Старик не успел ни о чём подумать, как умер. Он только судорожно вскинул руку к отекающей заднице, чтобы проститься, но не успел дотянуться. Рука с белыми оттопыренными пальцами дёрнулась и застыла, точно наткнувшись на небытие.
…Потусторонний восход его сознания был дик и сумрачен. Целый свод, целая вселенная виделась ему, но словно в полумраке его залитого отчаяньем духа. Вместе с тем была некоторая инфантильность, странная инфантильность загробного мира. Ему почудился некий дурацкий писк, вроде бормотанья «ну те, ну те», но потом всё смолкло и отодвинулось. И он увидел собственный труп. Ярко, зримо, обыденно, как видят труп лошади на залитой солнцем лужайке. Мир и пространство, казалось, целиком зависели от его сознания, а его сознание метнулось к этому трупу, как к кубку шампанского. Да и всё вокруг было слишком сумрачно и отчуждённо. Однако собственный труп не казался отчуждённым. Наоборот, в нём было что-то бесконечно-умилительное и трогательное, как в трупе собственного ребёнка. Конечно, в конце концов можно было существовать и без плоти. Нет ничего проще, чем абстрагироваться от собственного тела. Но эта жуткая чуждость и потерянность потустороннего! Он даже не пытался понять, что его ждёт в конечном итоге. Был только холод и страх от ощущения, что он не умер, а сошёл с ума, вернее, умер и сошёл с ума одновременно. Чуждость всего, его оторванность и вместе с тем присутствие в его душе казались диким переворотом, поставившем всё вверх дном. В уме зияла мысль, что спасения не существует и впереди ждёт только абсолютная тьма и саморазрушение. Мучительно хотелось на что-то опереться и замкнуться в подлинном самом себе. Вместе с тем прежние бесконечные привязанности клокотали в душе. Это присутствие совершенно неизменного своего сознания посреди целиком изменившегося мира ввергло его в бесконечную дрожь. Одновременно он осознавал, что он — гений.
Внутренне старичок завыл.
И потом, это чувство, чувство к собственному трупу!

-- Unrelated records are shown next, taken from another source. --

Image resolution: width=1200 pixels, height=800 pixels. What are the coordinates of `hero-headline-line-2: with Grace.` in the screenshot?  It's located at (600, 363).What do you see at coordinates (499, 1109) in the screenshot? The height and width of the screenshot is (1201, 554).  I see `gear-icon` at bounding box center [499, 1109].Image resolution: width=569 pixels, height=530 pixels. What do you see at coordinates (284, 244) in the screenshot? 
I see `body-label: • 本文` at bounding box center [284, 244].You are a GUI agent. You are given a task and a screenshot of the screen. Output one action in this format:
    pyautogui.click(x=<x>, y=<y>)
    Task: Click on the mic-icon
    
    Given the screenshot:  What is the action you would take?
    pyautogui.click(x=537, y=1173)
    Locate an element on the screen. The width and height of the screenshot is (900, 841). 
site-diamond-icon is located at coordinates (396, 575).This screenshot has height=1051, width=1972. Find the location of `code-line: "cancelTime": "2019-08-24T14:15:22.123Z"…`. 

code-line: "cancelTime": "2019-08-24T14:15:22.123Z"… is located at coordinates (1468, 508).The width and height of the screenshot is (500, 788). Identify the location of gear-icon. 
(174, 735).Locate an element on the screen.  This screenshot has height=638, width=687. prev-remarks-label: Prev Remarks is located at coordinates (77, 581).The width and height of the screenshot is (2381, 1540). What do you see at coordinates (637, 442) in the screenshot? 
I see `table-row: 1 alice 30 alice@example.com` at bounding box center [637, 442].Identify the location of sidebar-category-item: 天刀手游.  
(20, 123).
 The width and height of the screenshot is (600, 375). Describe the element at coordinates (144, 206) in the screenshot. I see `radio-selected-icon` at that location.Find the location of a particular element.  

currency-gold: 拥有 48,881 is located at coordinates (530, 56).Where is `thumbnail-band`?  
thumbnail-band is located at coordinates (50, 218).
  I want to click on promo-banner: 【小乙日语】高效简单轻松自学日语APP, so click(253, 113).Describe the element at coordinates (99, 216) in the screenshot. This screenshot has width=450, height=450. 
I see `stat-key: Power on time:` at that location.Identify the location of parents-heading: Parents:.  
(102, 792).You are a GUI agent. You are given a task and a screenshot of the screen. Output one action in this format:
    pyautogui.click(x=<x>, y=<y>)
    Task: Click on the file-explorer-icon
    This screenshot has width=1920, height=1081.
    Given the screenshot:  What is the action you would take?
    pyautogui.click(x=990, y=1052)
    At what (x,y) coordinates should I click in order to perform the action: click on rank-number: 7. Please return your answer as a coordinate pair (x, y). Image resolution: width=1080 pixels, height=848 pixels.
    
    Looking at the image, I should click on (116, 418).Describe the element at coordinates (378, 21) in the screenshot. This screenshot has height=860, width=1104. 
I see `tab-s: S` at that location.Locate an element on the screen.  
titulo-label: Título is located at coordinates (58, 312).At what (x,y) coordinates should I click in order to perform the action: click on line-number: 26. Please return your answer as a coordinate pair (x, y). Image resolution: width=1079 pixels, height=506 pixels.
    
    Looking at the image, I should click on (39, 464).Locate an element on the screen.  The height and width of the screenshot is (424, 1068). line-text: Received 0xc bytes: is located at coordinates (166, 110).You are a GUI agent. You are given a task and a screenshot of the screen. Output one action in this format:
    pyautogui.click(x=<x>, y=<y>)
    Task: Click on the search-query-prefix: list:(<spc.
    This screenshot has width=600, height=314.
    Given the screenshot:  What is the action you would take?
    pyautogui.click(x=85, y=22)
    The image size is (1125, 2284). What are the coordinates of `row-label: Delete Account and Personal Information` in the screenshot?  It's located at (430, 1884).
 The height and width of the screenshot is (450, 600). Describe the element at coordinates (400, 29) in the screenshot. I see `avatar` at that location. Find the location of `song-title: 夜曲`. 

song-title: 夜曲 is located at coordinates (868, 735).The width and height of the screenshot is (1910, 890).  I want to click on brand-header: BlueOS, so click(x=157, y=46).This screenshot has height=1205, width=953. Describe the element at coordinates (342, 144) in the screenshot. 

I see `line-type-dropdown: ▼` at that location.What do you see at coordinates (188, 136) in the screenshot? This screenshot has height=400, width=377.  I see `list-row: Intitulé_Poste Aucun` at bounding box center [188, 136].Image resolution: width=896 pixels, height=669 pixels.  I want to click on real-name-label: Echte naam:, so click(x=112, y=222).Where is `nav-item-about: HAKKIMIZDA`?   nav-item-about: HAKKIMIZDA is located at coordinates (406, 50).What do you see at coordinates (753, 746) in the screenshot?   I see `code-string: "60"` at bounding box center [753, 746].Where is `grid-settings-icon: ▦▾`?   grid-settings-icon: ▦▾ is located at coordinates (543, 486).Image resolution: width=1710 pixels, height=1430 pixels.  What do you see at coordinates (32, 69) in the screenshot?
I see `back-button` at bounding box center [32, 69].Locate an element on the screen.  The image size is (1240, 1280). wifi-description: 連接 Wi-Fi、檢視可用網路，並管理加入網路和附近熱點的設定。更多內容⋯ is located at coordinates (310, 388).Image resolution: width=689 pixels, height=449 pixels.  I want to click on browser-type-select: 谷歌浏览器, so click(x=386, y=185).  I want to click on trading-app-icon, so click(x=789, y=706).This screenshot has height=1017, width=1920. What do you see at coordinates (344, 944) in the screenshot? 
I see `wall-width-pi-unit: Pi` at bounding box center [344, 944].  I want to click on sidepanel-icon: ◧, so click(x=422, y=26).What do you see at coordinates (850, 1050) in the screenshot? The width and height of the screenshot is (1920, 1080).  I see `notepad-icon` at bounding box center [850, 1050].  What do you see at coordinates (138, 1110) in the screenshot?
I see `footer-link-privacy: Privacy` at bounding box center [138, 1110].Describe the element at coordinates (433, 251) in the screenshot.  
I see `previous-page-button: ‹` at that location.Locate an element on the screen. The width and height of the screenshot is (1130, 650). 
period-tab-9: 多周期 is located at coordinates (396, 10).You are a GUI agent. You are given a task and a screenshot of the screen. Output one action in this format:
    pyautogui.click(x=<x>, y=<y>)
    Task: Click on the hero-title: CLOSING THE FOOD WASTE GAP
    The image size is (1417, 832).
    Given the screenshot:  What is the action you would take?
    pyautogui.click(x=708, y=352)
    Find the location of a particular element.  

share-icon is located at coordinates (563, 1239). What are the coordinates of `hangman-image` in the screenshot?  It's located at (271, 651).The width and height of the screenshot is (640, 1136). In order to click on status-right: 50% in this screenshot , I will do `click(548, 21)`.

«Люблю», — произнёс старичок бесплотными устами, глядя на своё, точно выкинутое из него, тело.
«Люблю», — произнёс он, ужасаясь, и слёзы залили его душу. Но от слёз был уже только холод.
Он ринулся к собственному трупу. «Ведь я теперь невидим для живущих», — почему-то мелькнуло в его уме.
«Люблю-с», — залило его до глубины.
Но неприспособленность к условиям нового мира и бредовость его чуть остановили Мироедова. Он с сумасшедшим любопытством вглядывался в собственное тело, которое он видел, наконец, полностью, но уже не в зеркале.
Труп был удивительно похож. Он даже мысленно сравнивал его со своими фотографиями. Вот и рубец, который он получил в детстве, упав с крыльца. Немного пугающ был нос, который выделялся слепым кукольным клювом, точно в спокойствии ловя невозможное. Старичку захотелось сдёрнуть его с самого себя. Но это было почти кокетство. Мироедов, если только можно называть его так на том свете, даже улыбнулся. В остальном лицо было захолустно, и волна жалости затопила «старичка» (старичка, разумеется, теперь в кавычках).